Directed by Keenen Ivory Wayans, it stars Carmen Electra and Shannon Elizabeth.
Warner Bros.' PG-13-rated adventure drama blockbuster "The Perfect Storm" remained anchored in fifth place in its fifth week, still holding okay with an estimated $7.03 million (-27 percent) at 3,093 theaters (-110 theaters; $2,273 per theater). Its cume is approximately $157.6 million, heading for $180 million or more.
Directed by Wolfgang Petersen, "Storm" stars George Clooney and Mark Wahlberg.
Warner Bros.' G-rated Japanese animated feature "Pokemon The Movie 2000" plunged three rungs in its second week to sixth place with a quieter estimated $6.3 million (-68 percent) at 2,752 theaters (theater count unchanged; $2,289 per theater).
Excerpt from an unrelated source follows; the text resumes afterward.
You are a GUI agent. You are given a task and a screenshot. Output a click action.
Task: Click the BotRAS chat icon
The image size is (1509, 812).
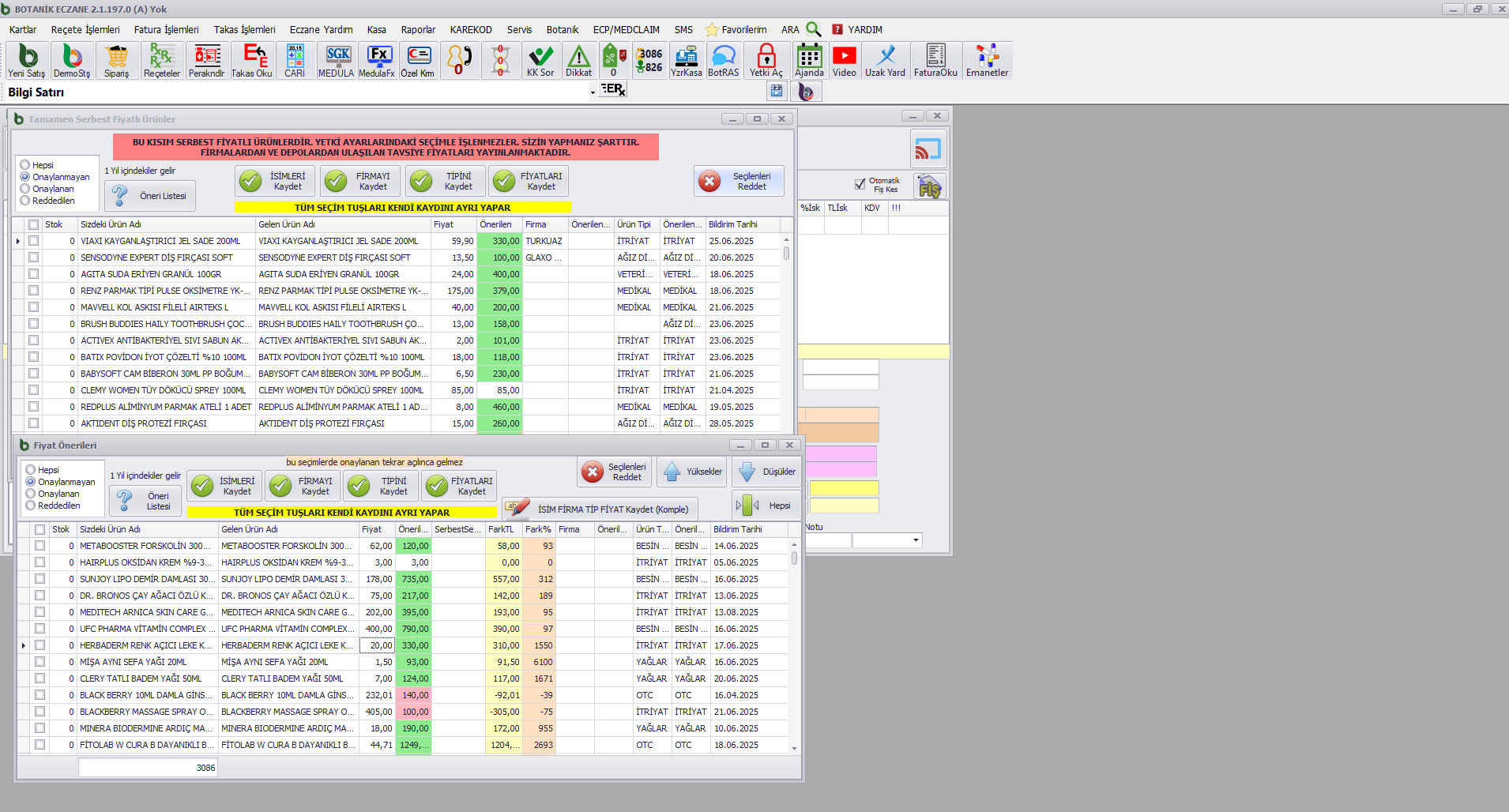click(723, 61)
Its cume is approximately $33.2 million, heading for $50 million in domestic theaters.
"I said to you last week that we were going to have good mid-weeks," Warners' Fellman noted. "Last week, we averaged almost $2 million a day. So even if we average $800,000 a day during the week, we'll be over $10 million (for this week), which will bring us to around $40 million. We were projecting $50 million, so that's easy (to get to). That's a win-win for us."
Looking ahead, Fellman added, "Watch how fast the next one comes in. The third one opened in Japan and did 111 percent of the second one just last week. The people who make these have said they're going to make a fourth now. We have an option on the third and we'll exercise it. We'll most likely release it at Easter time."
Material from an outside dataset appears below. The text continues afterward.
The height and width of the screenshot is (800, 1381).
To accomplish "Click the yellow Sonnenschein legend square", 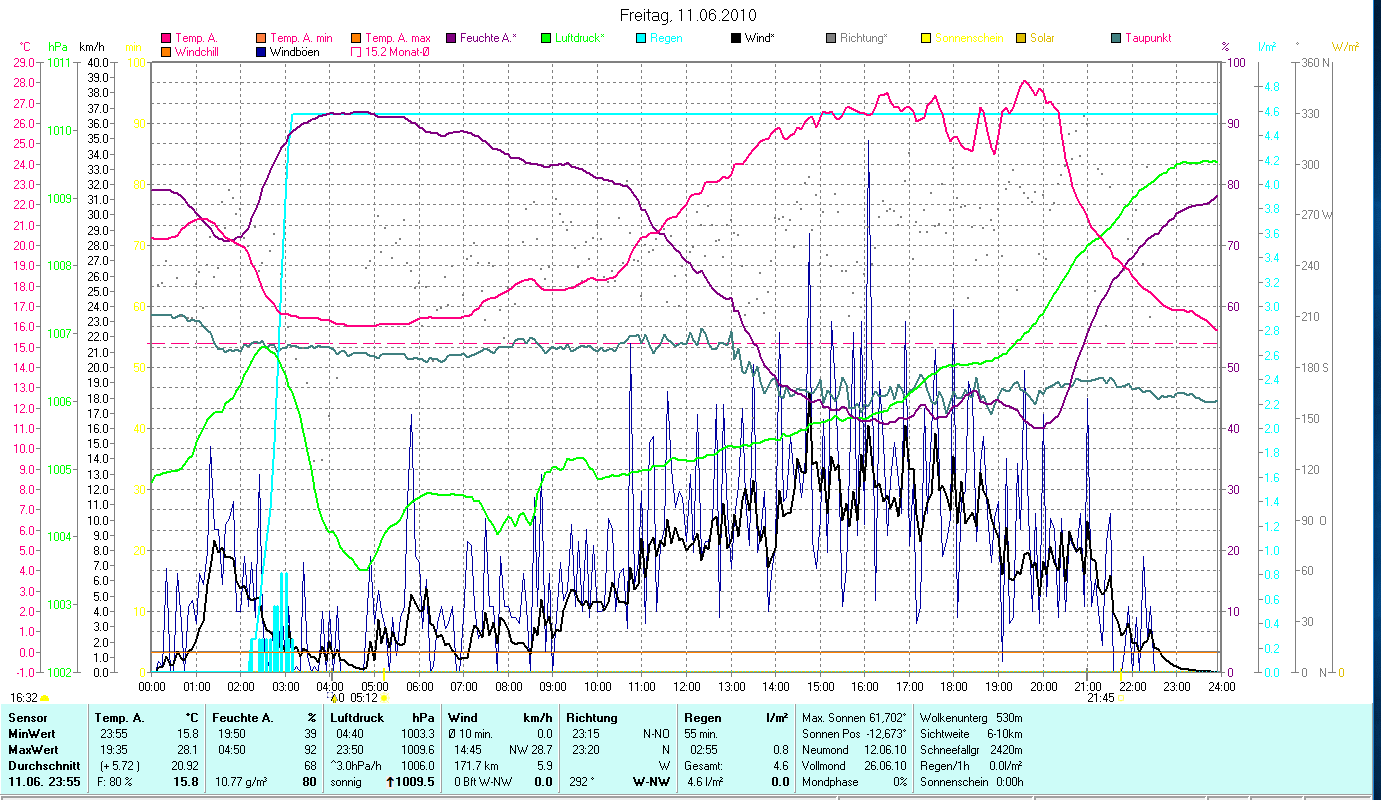I will [926, 38].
The video release of "Pokemon The Movie 2000" will go out during the holiday season this year, Fellman said, "and we'll put a trailer on it for number three. Then we'll pop out number three (in theaters next Easter)."
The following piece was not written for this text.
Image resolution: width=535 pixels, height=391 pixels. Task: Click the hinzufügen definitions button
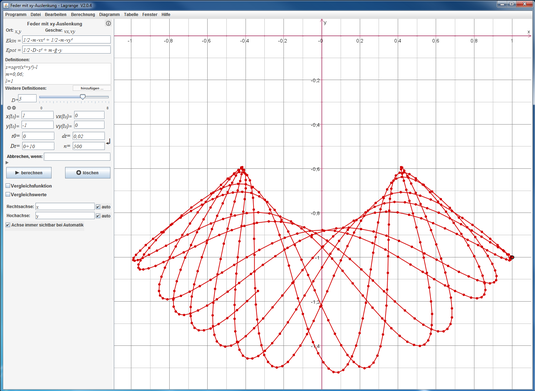point(92,88)
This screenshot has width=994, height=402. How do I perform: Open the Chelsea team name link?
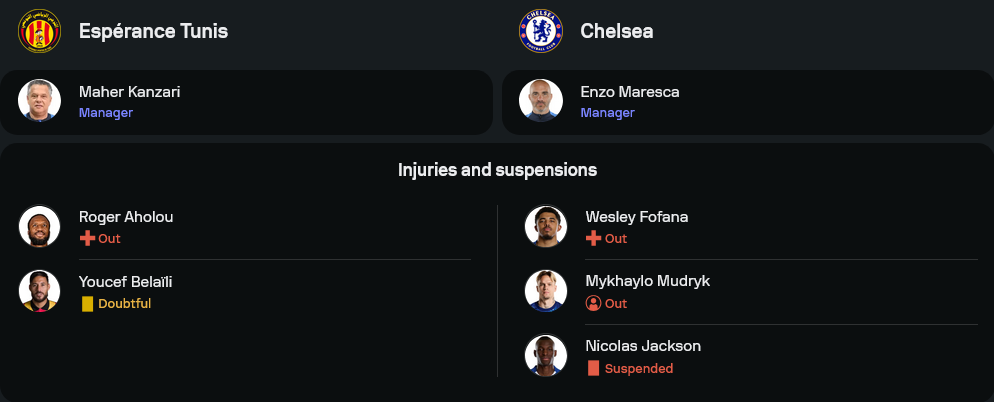(616, 31)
Buena Vista/Disney's PG-rated comedy "Disney's The Kid" dropped one notch to seventh place in its fourth week with a calm estimated $5.1 million (-23 percent) at 2,328 theaters (-15 theaters; $2,191 per theater). Its cume is approximately $52.0 million.
Directed by Jon Turtletaub, it stars Bruce Willis.
Columbia and Centropolis Entertainment's "The Patriot" slid one slot to eighth seventh place in its fifth week with a slower estimated $4.6 million (-26 percent) at 2,329 theaters (-422 theaters; $1,975 per theater). Its cume is approximately $101.4 million, heading for $115 million in domestic theaters.
Directed by Roland Emmerich, "Patriot" stars Mel Gibson and Heath Ledger.
Destination Films' opening of its G-rated family film "Thomas and the Magic Railroad" chugged into ninth place with a hopeful estimated $4.15 million at 2,106 theaters ($1,970 per theater). Its cume after 5 days is approximately $6.6 million.
"For a movie that we've all known is young -- mostly half-priced tickets and playing basically up until about seven o'clock when you hit a wall -- it's not so bad," Destination chairman & CEO Barry London said Sunday morning.
"It's basically positioned well. It's got nothing behind it to compete with for the rest of the summer. And, hopefully, the film will continue to perform. The exit polls seem to be pretty good on it. On Wednesday, it opened to $1.4 million, which was phenomenal (for a kids movie opening midweek). It did $1 million on Thursday. So it's been very consistent as to what it can do on a daily basis."
Destination has all North American rights to "Thomas," including home video. "I would think this should be a terrific video title," London said. "Especially with the pattern of how many they've sold of their 30-minute (TV shows about Thomas) - over 20 million."
Directed by Britt Allcroft, it stars Alec Baldwin, Peter Fonda and Mara Wilson.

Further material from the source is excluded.